The microstructures of ITO layers coated by using sputtering method are shown in Fig. 5a–d, respectively. Thickness of the ITO layers were 130, 180, 250, and 350 nm, respectively. It was observed that grain was grown when the thickness was raised. In Fig. 6a, their sheet resistances were 266.5, 114.1, 47.1, and 29.5 Ω/sq. respectively. The sheet resistance decreased as the film thickness increased. It is owing to thickness dependence of metallic layer [17]. The sheet resistance is determined using the simple equation;

$$ {\text{R}}_{\text{s}} = \uprho / {\text{t}} $$

(4)

where R_s, ρ, and t are sheet resistance, resistivity, and thickness, respectively. From the Eq. (4), assuming that the resistivity is constant, the sheet resistance is reversely proportional to film thickness.

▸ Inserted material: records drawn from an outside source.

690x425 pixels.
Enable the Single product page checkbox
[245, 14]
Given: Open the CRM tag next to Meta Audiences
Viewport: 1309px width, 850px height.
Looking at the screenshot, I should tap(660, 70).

Whereas, in Fig. 6b, their optical transmittances at 550 nm (T₅₅₀) were 82.9, 83.9, 81.3, and 82.3%, respectively. It is attributed to clearly coated layer from highly densified ITO target. Those T₅₅₀ values are lower than that of commercial TCEs. We suggest that it is attributed to amorphous structured TCE layer just after deposition without heat-treatment. Thus, further work is to improve optical and electrical properties by enhancing physical properties of ITO film by, for example, optimizing heat-treatment conditions (temperature, environments), etc. Although further works are being done to improve ITO layers, ITO-NPs reused from ITO target scraps is feasible to apply to make sputtering target for TCEs.

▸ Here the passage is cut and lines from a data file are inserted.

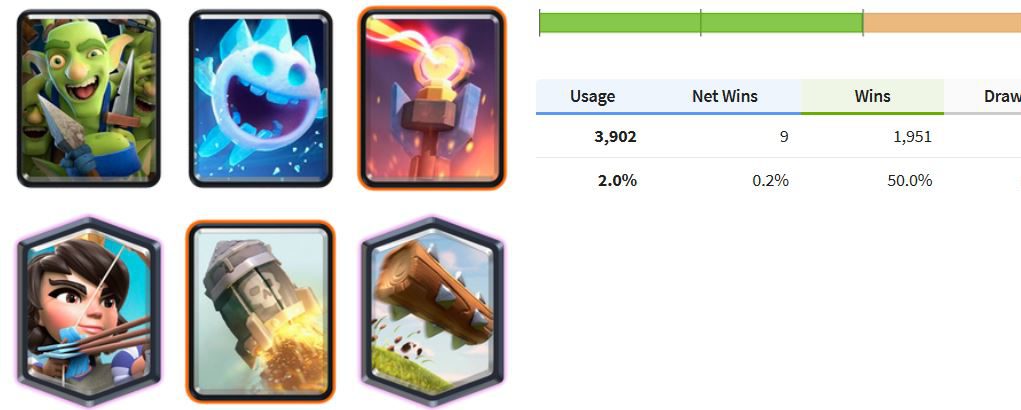This screenshot has height=410, width=1021.
Task: Click the Inferno Tower card
Action: pos(432,98)
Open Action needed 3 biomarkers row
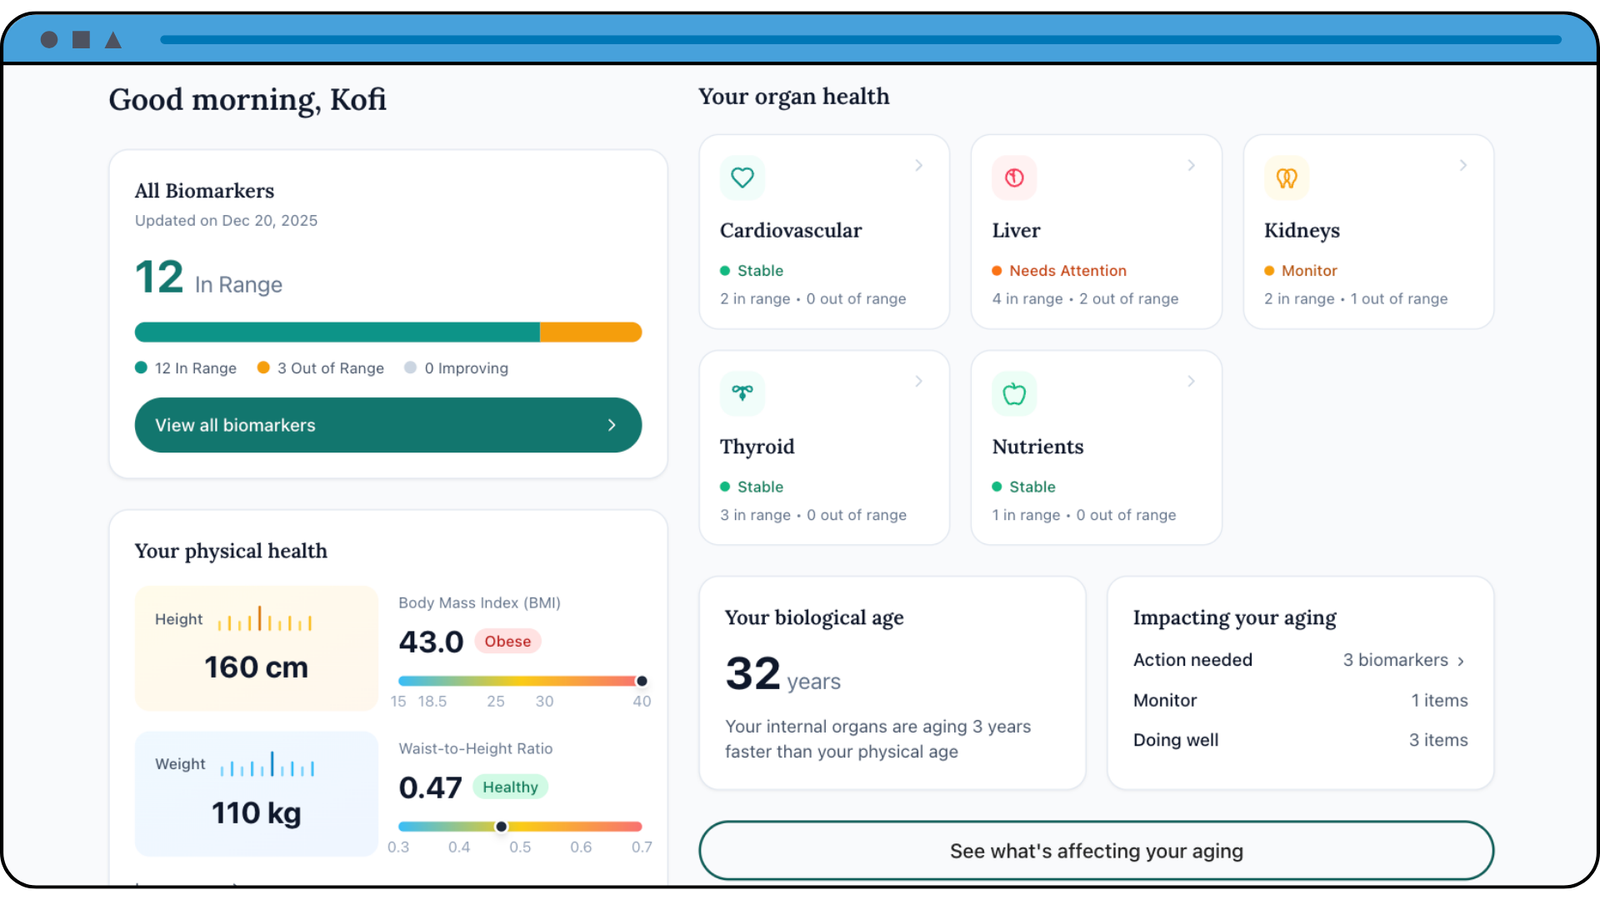Image resolution: width=1600 pixels, height=900 pixels. point(1403,660)
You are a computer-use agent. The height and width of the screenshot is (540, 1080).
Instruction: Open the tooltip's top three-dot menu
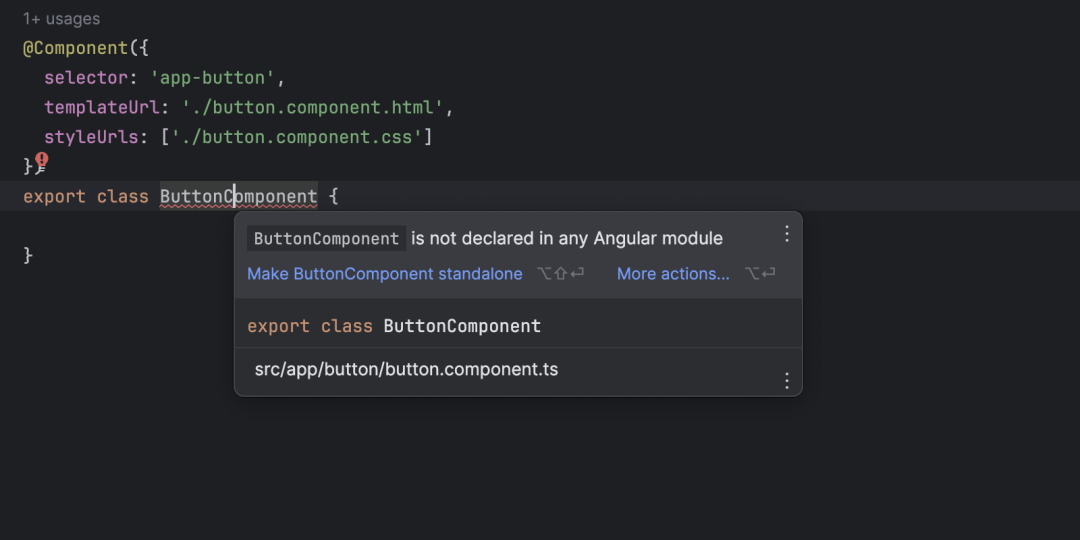[x=787, y=234]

In this study, ITO-NPs were reused from redundant ITO target scraps to synthesize low cost ITO-NPs and to apply to make sputtering target for TCEs. By controlling heat-treatment temperature as 980 °C, we achieved reused ITO-NPs having BET SSA and average particle size 8.05 m²/g and 103.8 nm, respectively. The BET SSA decreases with raised heat-treatment temperature. The ITO-NPs were grown to round mound shape, and highly crystallized to (222) preferred orientations. Also, applying the reused ITO-NPs, ITO target, of which high density of 99.6%, was achieved. Using the ITO target, we achieved high quality TCE layer having sheet resistance and optical transmittance at 550 nm of 29.5 Ω/sq. and 82.3%. Thus, it was confirmed that the reused ITO-NPs was feasible to sputtering target for TCEs layer.